Cortina. Tempo atual. Um trem voando, apitando em fumaças, por longas estepes sem que vejam horizontes.

Na frente, o maquinista, José Eduardo Augusti, rosto sem cicatrizes, coração vazio de ódio e de vingança. Livre, não de um indulto ou de uma anistia anacrônica, quem sabe que hoje aplaudem os que ontem apoiavam suas torturas. Fui ao encerramento do processo inocentando-o dele post mortem. Ao longo do processo e da comemoração, encontrei-me em meio de uma missa, mais sagrada que nunca vivi, de fraternidade, de justiça, de amor.
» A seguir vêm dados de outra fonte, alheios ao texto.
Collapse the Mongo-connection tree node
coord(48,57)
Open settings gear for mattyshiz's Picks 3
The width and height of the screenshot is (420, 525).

Não se comemorava paixão, torturas e morte do Augusti. Sua morte traz em si o selo da anistia. Amo os que entregaram suas vidas, mesmo no medo, no pavor, em funda noite do jardim das oliveiras. Amo mesmo os que entregaram tudo e suas vidas por causa da vingança. Vire-se meu amigo misericordioso Deus a julgar os que mataram por causa de uma paixão enlouquecida de justiça.

Cortina. Ouve-se o tema do amor de Lara, baixando, rallentando, explodindo-se no Aleluia de Händel. Na cortina branca projeta-se a Gloria de Bernini. Dissolve-se o Espírito Santo, surgindo lentamente o rosto do Augusti, translúcido.